As HiddenValueInvestor points out, the company does have some tax loss carry-forwards that could be valuable to a potential acquirer, but in the current environment, low cost producers will probably be acquired first. The company does not have an obvious source of cash at the current time to make its own acquisitions and grow by acquisition. Plus the most desirable properties will have considerable competition to bid for the properties. This company has an uphill battle to make a low cost acquisition at a cheap price.

So really an investment in the company at the present time is a bet that management, specifically the new CEO can build a new company with the assets that are available. Since the CEO built a company before, this could be a very viable investment thesis. Most likely the CEO would convert the company to some sort of operator model so that growth is not so dependent on other companies.

However, Emerald Oil was built during industry conditions that were much more favorable than the conditions that exist now. In the current low commodity price environment, Emerald is financially very weak and probably will not see the next industry cycle. Plus their acreage is not some of the more productive acreage. So readers are encouraged to determine which parts of the Emerald history and the current situation are the responsibility of David Veltri while he was an employee of Emerald. The CEO will have considerably more discretion and freedom running U.S. Energy, so his strengths and weaknesses need to be accurately determined in order to form a viable investment thesis in this company.

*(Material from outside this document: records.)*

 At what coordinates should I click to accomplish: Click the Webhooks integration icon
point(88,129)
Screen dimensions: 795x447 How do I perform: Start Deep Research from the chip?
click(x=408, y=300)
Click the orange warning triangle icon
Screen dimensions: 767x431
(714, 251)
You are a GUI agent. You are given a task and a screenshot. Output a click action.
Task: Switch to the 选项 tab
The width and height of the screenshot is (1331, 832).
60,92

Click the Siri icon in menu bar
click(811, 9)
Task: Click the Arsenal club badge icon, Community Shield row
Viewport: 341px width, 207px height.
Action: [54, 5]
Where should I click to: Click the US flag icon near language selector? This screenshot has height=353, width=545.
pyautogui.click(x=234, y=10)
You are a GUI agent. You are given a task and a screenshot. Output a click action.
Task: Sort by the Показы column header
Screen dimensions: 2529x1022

There is a very real danger that management could just stay put, collect checks and not do anything until conditions improve. While the company would definitely survive, shareholders would not profit from such a situation. Really the company is at the mercy of Contango for its most significant acreage unless it can make a profitable strategic acquisition. The future here is not well defined from an industry standpoint. But with the tax loss carry-forwards, and the experience of the CEO an investment in this speculative stock could work out. The company has come so far in the last year, but it has much further to go. Cash flow and earnings need to be a priority so it is time for the next miracle.

Disclaimer: I am not an investment advisor and this article is not meant to recommendation the purchase or sale of stock. Investors are advised to review all company documents, and press releases to see if the company fits their own investment qualifications.

Disclosure: I am/we are long USEG, MCF.

I wrote this article myself, and it expresses my own opinions. I am not receiving compensation for it (other than from Seeking Alpha). I have no business relationship with any company whose stock is mentioned in this article.